Even though, in my case, users add their own domains, it's still took me quite a bit of time to reach 99% chance to crawl a website — with a mix of residential proxies, captcha solvers, rotating user-agents, stealth chrome binaries, otherwise I would get 403 immediately with no HTML being served.
- mrweasel an hour ago
  Can't your users just whitelist your IPs?
  bndr an hour ago
  They're mostly non-technical/marketing people, but yes that would be a solution. I try to solve the issue "behind the scenes" so for them it "just works", but that means building all of these extra measures.
- gilrain 41 minutes ago
  > the biggest issue with crawling is the blocking part and how much you need to invest to circumvent Cloudflare and similar … mix of residential proxies, captcha solvers, rotating user-agents, stealth chrome binaries
  I would like to register my hatred and contempt for what you do. I sincerely hope you suffer drastic consequences for your antisocial behavior.
  bndr 38 minutes ago
  Please elaborate, why exactly is it antisocial? Because Cloudflare decides who can or cant access a users website? When they specifically signed up for my service.
  gilrain 35 minutes ago
  It intentionally circumvents the explicit desires of those who own the websites being exploited. It is nonconsensual. It says “fuck you, yes” to a clearly-communicated “please no”.
  joncrane 13 minutes ago
  OP literally said that users add their domains, meaning they are explicitly ASKING OP to scrape their websites.
  bndr 34 minutes ago
  Users sign up for my service.
  gilrain 30 minutes ago
  You employ residential proxies. As such, you enable and exploit the ongoing destruction of the Internet commons. Enjoy the money!

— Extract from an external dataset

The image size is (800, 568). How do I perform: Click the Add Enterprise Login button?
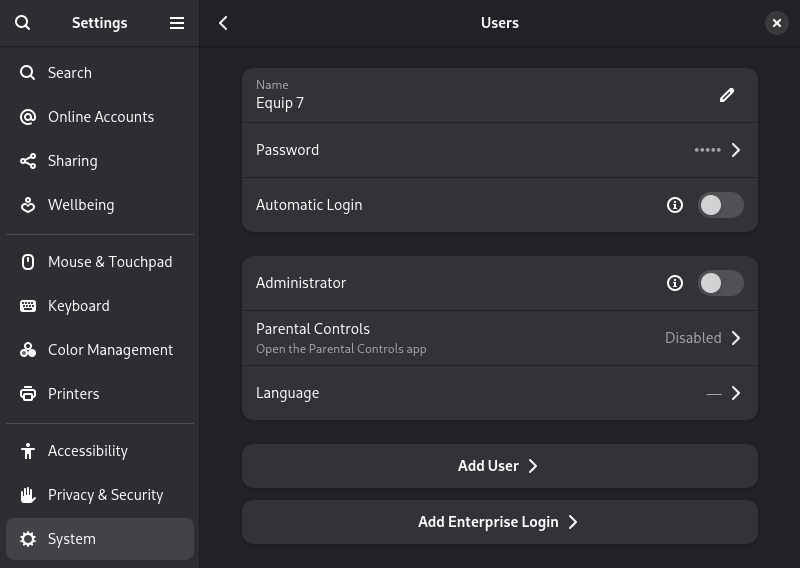[499, 522]
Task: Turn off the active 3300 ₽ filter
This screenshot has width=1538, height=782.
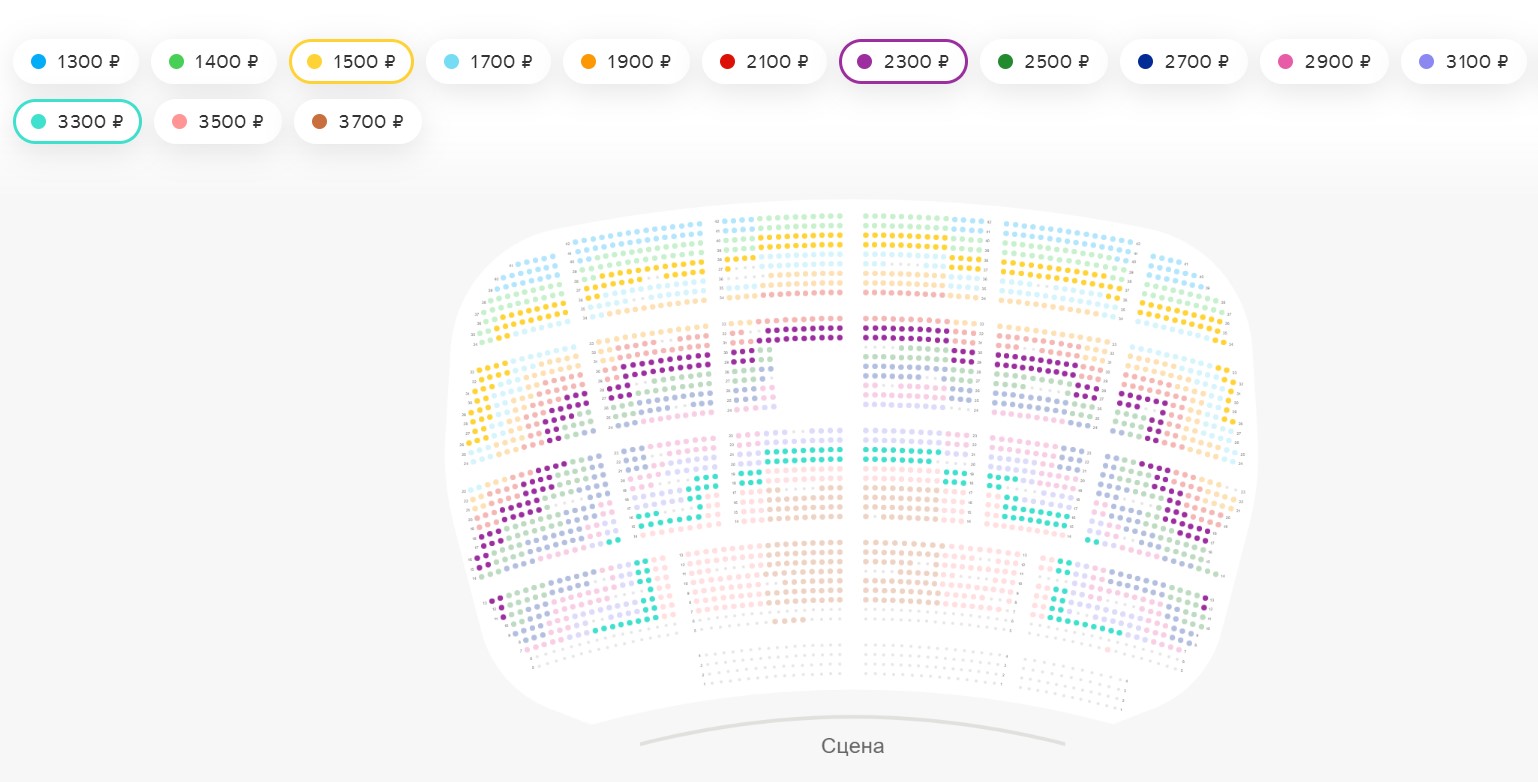Action: pos(77,122)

throwaway77385 2 hours ago
> spinning disks have been replaced by NVMe solid state drives with near-RAM I/O bandwidth
Am I missing something here? Even Optane is an order of magnitude slower than RAM.
Yes, under ideal conditions, SSDs can have very fast linear reads, but IOPS / latency have barely improved in recent years. And that's what really makes a difference.
Of course, compared to spinning disks, they are much faster, but the comparison to RAM seems wrong.
In fact, for applications like AI, even using system RAM is often considered too slow, simply because of the distance to the GPU, so VRAM needs to be used. That's how latency-sensitive some applications have become.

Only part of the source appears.